Page extract

BOCA RATON, Fla. – Joe Biden may just be the perfect pitchman for the senior vote.

Seeing Medicare as a window to gain support, President Barack Obama’s campaign dispatched the vice president to two sprawling Florida retirement communities Friday, hoping a white-haired 69-year-old running mate will be able to stir enthusiasm among seniors in Democrat-rich South Florida and tip the scales for the state’s 29 electoral votes.

“It makes sense,” said Charles Zeldon, a Nova Southeastern University expert on politics and voting. “He is one of them.”

Well, at least closer than Obama, a generation younger.

That may give Biden an edge in helping the president chip into Republican Mitt Romney’s lead among senior citizens, a key voting bloc not only in Florida but other battleground states such as Iowa and Ohio. The Democratic campaign doesn’t expect to win the majority of seniors, but hopes that lowering Romney’s totals could make the difference in close states.

Biden has spent much of the campaign trying to shore up support among white, working class voters, another group where he has a more natural connection than Obama.

He’s aiming to use his same affable, plain-spoken style to persuade older voters to back Obama.

He stopped by a local deli later Friday, where he greeted a man who informed him he had once shaken the hand of President Franklin D. Roosevelt.

“I’m shaking a heckuva hand,” Biden announced. The man identified himself to reporters as Seymour Maiman, 85, of Ft. Lauderdale.

Biden hit all the expected notes before a crowd of about 850 at Century Village in Boca Raton, a popular campaign stop for Democrats. He spoke of Obama as a defender of popular entitlement programs like Medicare, and portrayed the plans of Mitt Romney and running mate Rep. Paul Ryan as harmful to seniors and their families.

“What they don’t tell you, what they really don’t want to talk about, is how they’d fundamentally change Medicare,” Biden said. “They’d turn it into a voucher program.”

When it comes to Medicare, the Republicans say the Democrats have it backward.

Ryan, speaking to an AARP conference last week, declared, “The first step to a stronger Medicare is to repeal Obamacare because it represents the worst of both worlds. It weakens Medicare for today’s seniors and puts it at risk for the next generation.”

How to complete this task
Could you quote the article on Biden's Florida campaign stop word for word, beginning at "That may give" and stopping after "Franklin D. Roosevelt."?

Dataset excerpts
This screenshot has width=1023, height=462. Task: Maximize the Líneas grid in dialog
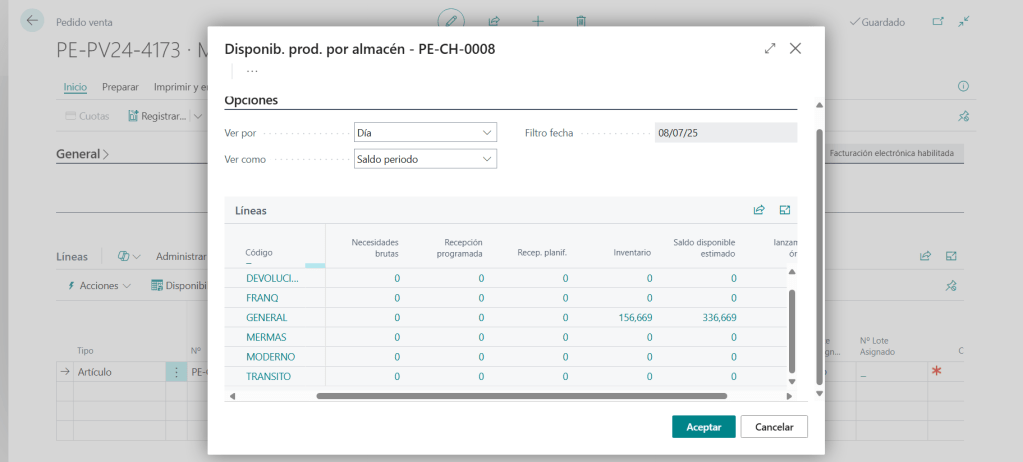785,210
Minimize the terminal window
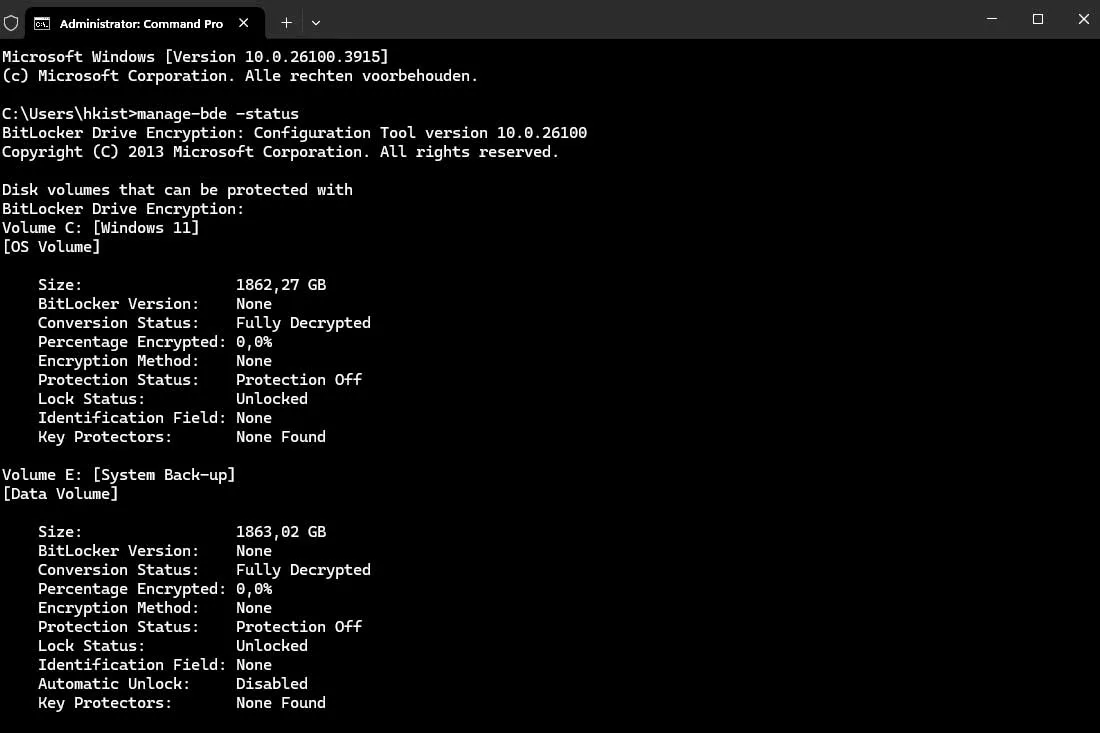 point(991,19)
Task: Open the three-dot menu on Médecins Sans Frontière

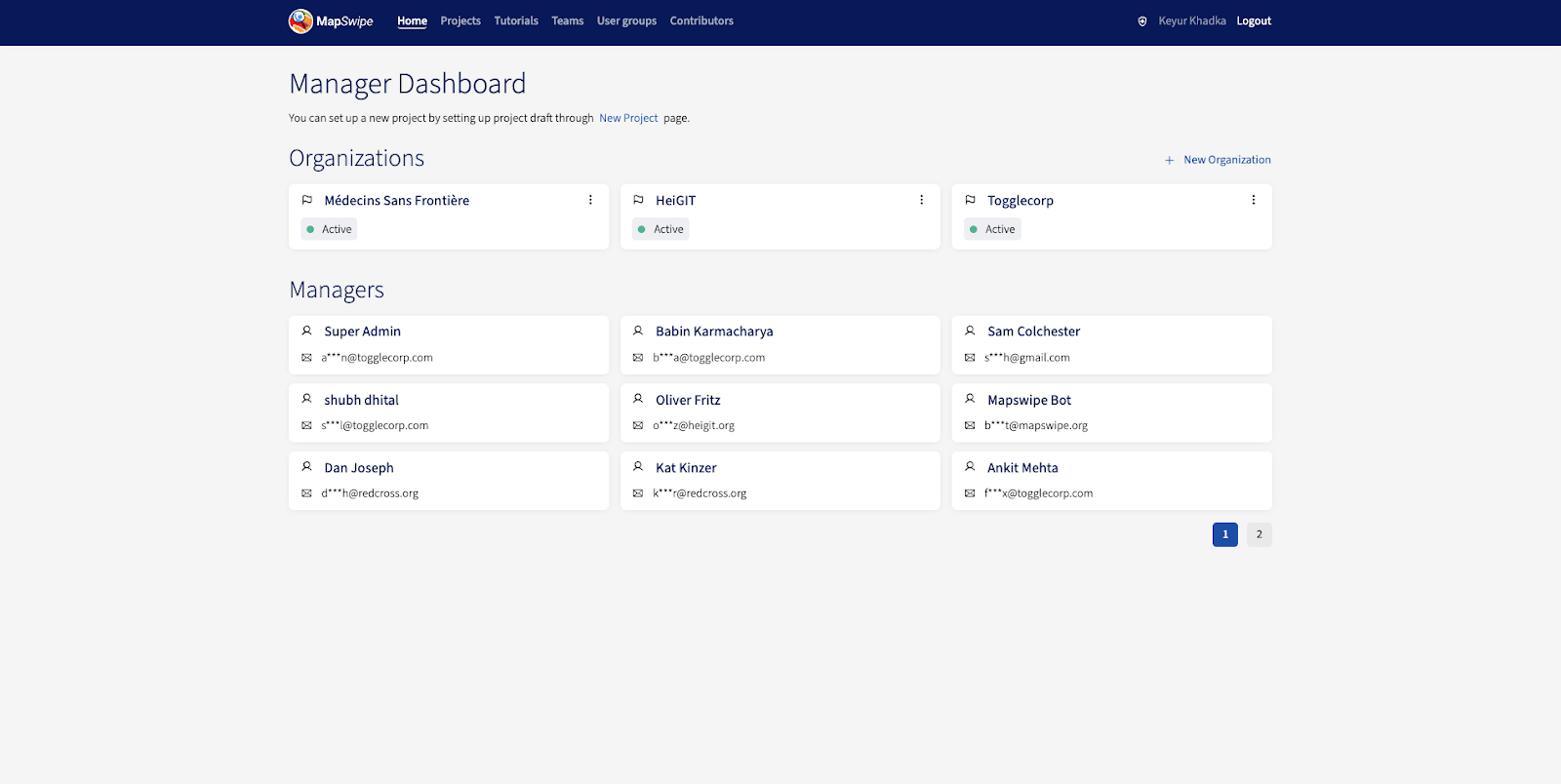Action: tap(590, 200)
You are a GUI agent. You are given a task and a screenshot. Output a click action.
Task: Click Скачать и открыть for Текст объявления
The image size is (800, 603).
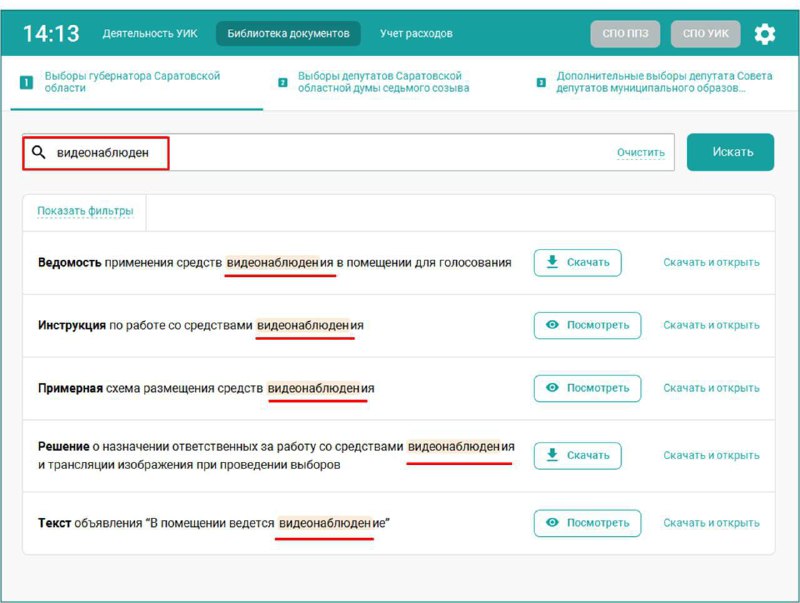pyautogui.click(x=711, y=523)
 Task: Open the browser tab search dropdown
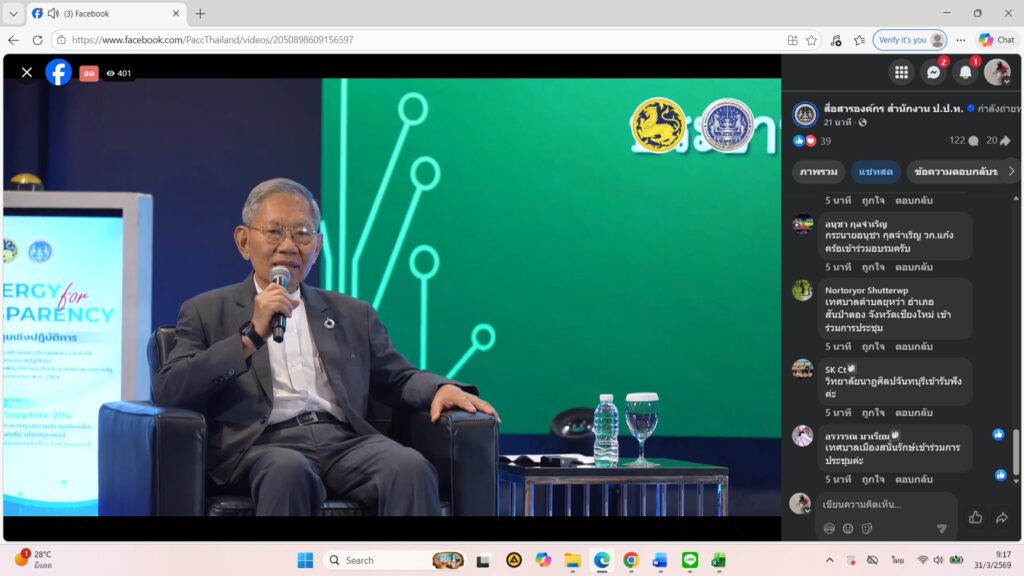13,13
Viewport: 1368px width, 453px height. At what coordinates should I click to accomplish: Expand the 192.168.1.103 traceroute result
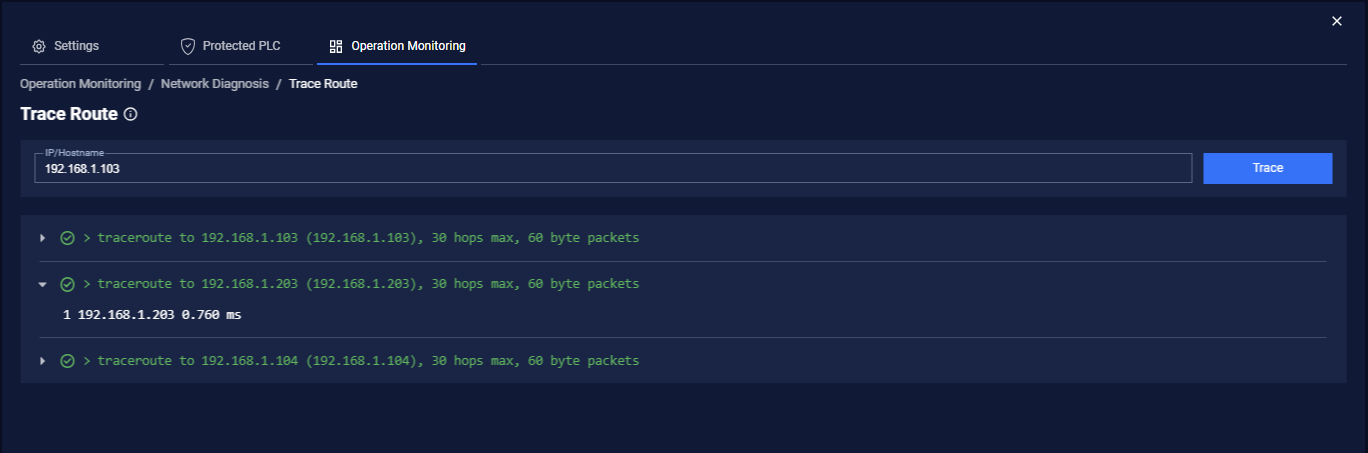point(42,238)
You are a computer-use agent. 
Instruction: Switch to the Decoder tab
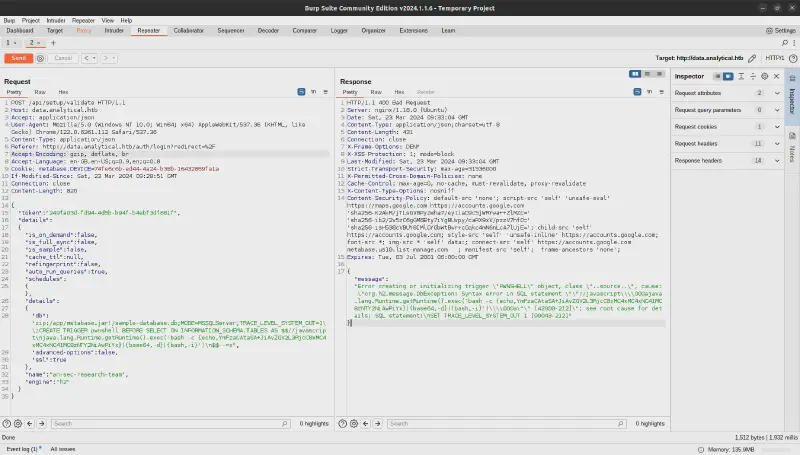pyautogui.click(x=268, y=31)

Problem solution
That may give Biden an edge in helping the president chip into Republican Mitt Romney’s lead among senior citizens, a key voting bloc not only in Florida but other battleground states such as Iowa and Ohio. The Democratic campaign doesn’t expect to win the majority of seniors, but hopes that lowering Romney’s totals could make the difference in close states.

Biden has spent much of the campaign trying to shore up support among white, working class voters, another group where he has a more natural connection than Obama.

He’s aiming to use his same affable, plain-spoken style to persuade older voters to back Obama.

He stopped by a local deli later Friday, where he greeted a man who informed him he had once shaken the hand of President Franklin D. Roosevelt.